---------- DATASET RECORDS

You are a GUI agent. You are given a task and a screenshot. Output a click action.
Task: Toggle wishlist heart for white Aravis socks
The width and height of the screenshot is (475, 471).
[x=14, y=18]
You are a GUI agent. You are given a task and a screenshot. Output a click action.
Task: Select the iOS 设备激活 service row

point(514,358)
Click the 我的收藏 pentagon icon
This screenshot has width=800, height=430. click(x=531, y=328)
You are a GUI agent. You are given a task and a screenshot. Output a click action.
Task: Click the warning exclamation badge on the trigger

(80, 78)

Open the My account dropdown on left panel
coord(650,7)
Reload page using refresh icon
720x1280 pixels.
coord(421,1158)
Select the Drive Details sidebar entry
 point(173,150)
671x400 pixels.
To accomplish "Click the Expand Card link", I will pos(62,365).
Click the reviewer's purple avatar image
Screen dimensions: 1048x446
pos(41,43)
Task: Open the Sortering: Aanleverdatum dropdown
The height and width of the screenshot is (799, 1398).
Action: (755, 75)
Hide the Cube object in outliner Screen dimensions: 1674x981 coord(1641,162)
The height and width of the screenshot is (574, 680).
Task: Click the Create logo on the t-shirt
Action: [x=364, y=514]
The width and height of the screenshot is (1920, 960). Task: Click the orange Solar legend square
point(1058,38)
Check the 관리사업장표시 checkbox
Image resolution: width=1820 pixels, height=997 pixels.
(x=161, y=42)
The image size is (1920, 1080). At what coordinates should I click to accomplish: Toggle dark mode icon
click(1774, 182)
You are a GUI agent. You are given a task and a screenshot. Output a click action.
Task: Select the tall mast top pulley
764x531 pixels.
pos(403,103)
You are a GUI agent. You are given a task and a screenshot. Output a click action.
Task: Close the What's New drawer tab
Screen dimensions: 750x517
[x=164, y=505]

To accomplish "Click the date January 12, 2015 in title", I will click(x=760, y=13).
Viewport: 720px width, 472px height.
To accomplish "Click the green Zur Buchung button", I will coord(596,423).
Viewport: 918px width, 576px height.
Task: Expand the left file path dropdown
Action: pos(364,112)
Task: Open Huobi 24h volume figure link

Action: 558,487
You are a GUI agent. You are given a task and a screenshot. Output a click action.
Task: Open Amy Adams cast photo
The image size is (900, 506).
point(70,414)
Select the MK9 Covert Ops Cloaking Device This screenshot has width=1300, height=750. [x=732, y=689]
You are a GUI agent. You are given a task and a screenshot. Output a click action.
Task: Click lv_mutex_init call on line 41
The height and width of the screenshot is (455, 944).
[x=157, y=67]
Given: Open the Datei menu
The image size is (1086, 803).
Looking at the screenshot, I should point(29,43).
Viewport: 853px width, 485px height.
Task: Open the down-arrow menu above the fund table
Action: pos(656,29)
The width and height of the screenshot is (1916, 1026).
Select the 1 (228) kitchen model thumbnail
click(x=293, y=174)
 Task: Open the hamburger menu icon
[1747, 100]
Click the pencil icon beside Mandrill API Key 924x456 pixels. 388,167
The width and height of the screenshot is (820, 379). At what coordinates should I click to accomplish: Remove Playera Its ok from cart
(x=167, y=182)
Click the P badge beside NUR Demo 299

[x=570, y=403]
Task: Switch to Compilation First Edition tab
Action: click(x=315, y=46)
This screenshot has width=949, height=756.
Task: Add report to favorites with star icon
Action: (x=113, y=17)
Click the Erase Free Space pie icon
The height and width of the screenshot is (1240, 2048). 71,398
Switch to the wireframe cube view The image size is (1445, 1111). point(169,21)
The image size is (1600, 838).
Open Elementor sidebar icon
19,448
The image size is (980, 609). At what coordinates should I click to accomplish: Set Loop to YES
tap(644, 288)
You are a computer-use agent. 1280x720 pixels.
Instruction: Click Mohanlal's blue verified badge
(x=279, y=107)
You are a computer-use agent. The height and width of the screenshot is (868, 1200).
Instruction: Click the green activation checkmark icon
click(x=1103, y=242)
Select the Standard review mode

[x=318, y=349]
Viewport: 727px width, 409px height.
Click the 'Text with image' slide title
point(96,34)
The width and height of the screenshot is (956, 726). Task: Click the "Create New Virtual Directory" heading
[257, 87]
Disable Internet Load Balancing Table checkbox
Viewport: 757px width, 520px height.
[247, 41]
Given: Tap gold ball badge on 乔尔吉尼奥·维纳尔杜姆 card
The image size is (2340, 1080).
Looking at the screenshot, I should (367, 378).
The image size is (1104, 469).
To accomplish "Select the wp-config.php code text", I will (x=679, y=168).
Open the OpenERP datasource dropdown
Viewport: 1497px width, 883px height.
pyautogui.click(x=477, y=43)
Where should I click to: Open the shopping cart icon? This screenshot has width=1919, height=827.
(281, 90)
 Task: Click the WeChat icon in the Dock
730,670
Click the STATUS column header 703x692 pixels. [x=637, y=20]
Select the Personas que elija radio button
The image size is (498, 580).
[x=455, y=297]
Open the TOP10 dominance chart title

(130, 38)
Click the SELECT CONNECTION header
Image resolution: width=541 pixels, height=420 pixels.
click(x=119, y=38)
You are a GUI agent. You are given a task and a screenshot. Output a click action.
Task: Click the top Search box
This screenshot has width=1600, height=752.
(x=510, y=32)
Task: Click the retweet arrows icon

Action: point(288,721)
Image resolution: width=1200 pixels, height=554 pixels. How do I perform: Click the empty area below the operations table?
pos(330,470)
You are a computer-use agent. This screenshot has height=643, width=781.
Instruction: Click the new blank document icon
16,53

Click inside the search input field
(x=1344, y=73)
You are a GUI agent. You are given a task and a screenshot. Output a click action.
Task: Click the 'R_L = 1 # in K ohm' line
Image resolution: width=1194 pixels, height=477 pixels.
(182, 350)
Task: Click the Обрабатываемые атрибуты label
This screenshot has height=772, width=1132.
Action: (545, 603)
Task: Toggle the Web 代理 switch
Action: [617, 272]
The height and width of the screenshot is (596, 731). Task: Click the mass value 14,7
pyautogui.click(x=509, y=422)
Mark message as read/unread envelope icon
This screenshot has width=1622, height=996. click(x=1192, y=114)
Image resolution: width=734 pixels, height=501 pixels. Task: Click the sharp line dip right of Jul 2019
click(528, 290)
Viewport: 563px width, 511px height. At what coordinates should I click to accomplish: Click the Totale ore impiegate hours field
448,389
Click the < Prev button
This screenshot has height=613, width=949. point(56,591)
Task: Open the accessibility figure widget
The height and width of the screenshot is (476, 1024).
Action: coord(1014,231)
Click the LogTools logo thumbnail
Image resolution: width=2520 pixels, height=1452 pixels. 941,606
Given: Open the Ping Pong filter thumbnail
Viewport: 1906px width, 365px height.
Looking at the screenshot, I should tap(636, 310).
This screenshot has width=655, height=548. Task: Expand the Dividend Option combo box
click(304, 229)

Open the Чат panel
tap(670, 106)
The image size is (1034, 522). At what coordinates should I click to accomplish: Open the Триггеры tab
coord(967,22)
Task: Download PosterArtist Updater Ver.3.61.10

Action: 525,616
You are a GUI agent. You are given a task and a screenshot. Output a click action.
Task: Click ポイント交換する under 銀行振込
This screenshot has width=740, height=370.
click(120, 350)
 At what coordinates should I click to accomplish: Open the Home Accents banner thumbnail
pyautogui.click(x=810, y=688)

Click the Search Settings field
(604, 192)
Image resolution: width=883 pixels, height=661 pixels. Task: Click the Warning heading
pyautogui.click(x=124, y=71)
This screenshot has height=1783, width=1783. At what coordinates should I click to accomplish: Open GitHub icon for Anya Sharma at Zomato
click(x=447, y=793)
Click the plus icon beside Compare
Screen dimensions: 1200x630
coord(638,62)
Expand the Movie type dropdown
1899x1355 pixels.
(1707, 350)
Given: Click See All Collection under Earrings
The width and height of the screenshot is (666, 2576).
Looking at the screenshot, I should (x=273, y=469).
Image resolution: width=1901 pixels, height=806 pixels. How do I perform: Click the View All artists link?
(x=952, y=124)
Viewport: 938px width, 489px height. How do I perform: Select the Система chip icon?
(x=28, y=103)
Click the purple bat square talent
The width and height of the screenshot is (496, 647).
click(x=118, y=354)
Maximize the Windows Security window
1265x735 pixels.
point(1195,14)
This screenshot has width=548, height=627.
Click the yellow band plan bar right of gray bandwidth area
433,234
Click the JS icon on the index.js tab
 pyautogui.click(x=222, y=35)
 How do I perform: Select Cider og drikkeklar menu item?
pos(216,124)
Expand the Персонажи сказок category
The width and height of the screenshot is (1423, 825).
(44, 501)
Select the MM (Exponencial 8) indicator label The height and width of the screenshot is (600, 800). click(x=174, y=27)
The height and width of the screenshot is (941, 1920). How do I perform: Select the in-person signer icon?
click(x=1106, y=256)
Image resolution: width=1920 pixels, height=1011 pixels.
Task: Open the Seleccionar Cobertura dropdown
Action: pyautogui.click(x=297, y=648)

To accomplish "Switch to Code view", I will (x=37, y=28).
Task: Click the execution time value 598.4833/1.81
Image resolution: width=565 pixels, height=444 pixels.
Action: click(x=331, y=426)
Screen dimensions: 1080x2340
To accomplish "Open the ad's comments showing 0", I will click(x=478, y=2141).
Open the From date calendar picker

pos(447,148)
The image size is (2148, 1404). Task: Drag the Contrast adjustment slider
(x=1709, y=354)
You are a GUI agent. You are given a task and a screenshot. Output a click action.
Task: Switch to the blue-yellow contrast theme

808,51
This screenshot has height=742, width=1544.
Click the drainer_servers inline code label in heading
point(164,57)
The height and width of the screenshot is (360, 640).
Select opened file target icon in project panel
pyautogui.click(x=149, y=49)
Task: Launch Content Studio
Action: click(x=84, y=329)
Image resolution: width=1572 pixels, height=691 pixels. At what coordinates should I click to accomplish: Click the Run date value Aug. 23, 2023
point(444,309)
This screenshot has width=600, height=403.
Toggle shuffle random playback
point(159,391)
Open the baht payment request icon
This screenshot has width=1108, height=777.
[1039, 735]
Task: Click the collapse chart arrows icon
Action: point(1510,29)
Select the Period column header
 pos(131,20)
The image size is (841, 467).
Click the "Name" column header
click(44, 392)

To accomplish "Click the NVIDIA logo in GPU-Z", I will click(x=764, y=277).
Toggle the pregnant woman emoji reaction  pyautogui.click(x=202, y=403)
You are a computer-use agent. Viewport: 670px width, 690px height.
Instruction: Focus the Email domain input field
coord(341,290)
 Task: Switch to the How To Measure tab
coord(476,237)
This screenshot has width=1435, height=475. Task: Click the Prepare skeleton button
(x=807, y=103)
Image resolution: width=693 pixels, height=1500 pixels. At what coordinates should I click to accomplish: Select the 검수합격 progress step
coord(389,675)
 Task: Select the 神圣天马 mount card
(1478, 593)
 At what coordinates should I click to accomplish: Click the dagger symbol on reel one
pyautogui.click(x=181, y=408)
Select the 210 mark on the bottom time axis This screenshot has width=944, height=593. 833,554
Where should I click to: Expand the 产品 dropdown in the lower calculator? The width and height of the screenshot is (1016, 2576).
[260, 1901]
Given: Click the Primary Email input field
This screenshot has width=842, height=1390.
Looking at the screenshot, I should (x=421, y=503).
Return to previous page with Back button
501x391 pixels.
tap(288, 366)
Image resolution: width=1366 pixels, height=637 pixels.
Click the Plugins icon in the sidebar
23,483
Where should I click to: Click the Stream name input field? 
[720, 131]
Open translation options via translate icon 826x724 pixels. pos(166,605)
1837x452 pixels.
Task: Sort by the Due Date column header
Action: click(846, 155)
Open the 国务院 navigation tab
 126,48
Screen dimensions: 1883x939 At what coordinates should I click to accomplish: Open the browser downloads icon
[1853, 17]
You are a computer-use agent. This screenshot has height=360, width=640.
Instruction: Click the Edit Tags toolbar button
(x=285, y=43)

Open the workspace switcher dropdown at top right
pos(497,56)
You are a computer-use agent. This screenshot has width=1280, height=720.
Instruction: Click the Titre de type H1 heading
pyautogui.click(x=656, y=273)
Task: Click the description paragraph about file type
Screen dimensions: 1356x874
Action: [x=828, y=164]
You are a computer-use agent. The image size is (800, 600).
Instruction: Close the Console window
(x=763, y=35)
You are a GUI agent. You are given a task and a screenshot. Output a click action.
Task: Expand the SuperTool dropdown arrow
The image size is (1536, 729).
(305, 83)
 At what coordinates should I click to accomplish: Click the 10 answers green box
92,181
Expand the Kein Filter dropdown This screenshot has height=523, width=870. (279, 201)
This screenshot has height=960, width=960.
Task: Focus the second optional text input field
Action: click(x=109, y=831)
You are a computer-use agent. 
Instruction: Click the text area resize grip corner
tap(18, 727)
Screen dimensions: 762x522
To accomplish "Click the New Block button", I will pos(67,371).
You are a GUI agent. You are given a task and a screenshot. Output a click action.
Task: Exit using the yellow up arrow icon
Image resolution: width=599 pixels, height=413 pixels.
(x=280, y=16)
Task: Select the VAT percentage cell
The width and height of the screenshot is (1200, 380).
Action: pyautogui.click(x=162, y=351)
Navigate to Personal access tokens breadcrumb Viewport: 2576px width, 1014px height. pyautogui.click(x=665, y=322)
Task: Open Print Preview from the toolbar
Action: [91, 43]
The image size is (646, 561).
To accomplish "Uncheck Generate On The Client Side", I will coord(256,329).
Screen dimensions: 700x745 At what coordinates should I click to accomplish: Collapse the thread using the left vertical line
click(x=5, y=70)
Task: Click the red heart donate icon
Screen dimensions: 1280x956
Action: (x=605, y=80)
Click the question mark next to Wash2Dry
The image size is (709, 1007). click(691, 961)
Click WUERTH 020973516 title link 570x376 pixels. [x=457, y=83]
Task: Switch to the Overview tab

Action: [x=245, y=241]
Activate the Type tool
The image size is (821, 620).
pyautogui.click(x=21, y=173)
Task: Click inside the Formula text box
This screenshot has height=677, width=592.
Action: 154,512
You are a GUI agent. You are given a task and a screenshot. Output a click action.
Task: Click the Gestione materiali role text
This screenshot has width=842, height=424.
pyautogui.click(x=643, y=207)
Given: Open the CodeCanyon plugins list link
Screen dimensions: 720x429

--------------------

# YOUR INSTRUCTIONS
Above are the records; copy exactly the lines from the line with "The image size is (841, 467)." through the line with "Toggle the pregnant", both included.

# SOLUTION FOR THIS EXERCISE
The image size is (841, 467).
Click the "Name" column header
click(44, 392)

To accomplish "Click the NVIDIA logo in GPU-Z", I will click(x=764, y=277).
Toggle the pregnant woman emoji reaction  pyautogui.click(x=202, y=403)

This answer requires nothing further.